Таким образом, расстрел из танковых орудий Белого дома в Москве в концовке конфликта президента Ельцина и Верховного Совета в октябре 1993-го стал не столько символом победы демократического президента над консервативным советским парламентом, сколько символом расставания с советской системой вообще по всей стране. Причем почти во всех регионах без стрельбы и насилия у Советов просто отбирали полномочия и распускали.

По новой российской Конституции в стране вводилась модель представительства, близкая к буржуазному парламентаризму, которая при многих других отличиях была намного компактнее советской: в ней участвовало на несколько порядков меньше людей, чем в советской системе, причем основные потери были в регионах и на уровне местного самоуправления. Советская интеллигенция вместе с советской системой политического представительства потеряла и свою только что найденную политическую роль, отвечающую основным ее характеристикам.

Теперь миссия интеллигенции казалась вовсе невыполнимой, а без системы Советов нереализованность и политическая беспомощность интеллигенции казались уже фатальными для нее.

Набор возможных опций для интеллигенции в это время крайне сузился, по сути, превращая советскую интеллигенцию в противоречивый российский интеллектуальный класс, одновременно смиряющийся с ролью сервисной группы для власти номенклатуры и капитала и перманентно относительно безуспешно восстающий против этой роли.

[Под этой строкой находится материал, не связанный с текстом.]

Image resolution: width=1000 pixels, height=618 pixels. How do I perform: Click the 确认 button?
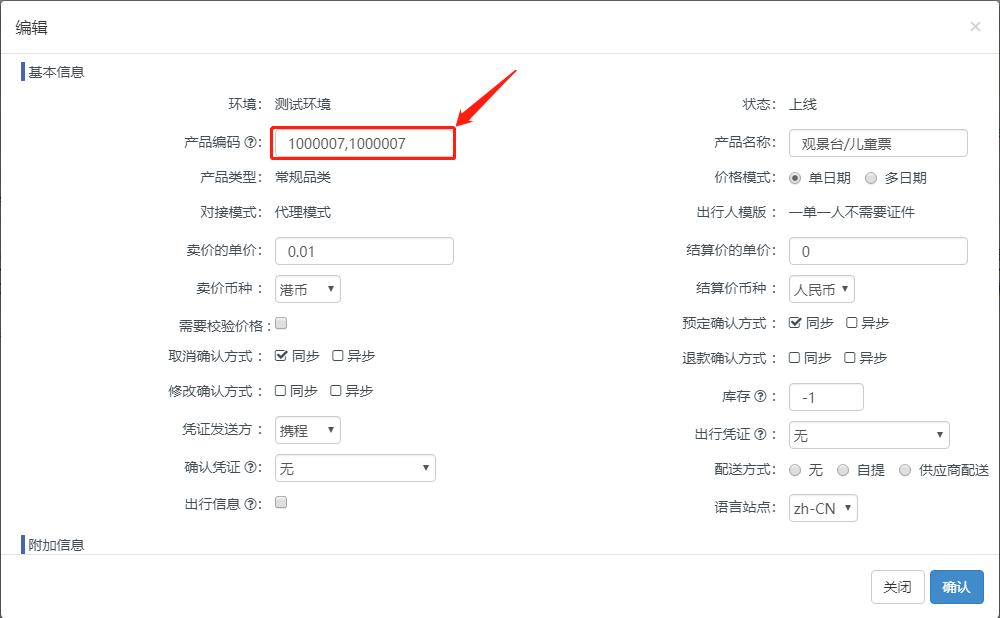(956, 587)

Социальные роли «властителей дум» и «вечной фронды», свойственные советскому времени, начинают трансформироваться в прагматичные опции «экспертократии», «технократов», «эффективных менеджеров» и т.д. Этот процесс продолжается вплоть до начала десятых годов XXI века, когда на политическую сцену довольно неожиданно выходит «креативный класс» как один из последних (по времени) аватаров российской интеллигенции.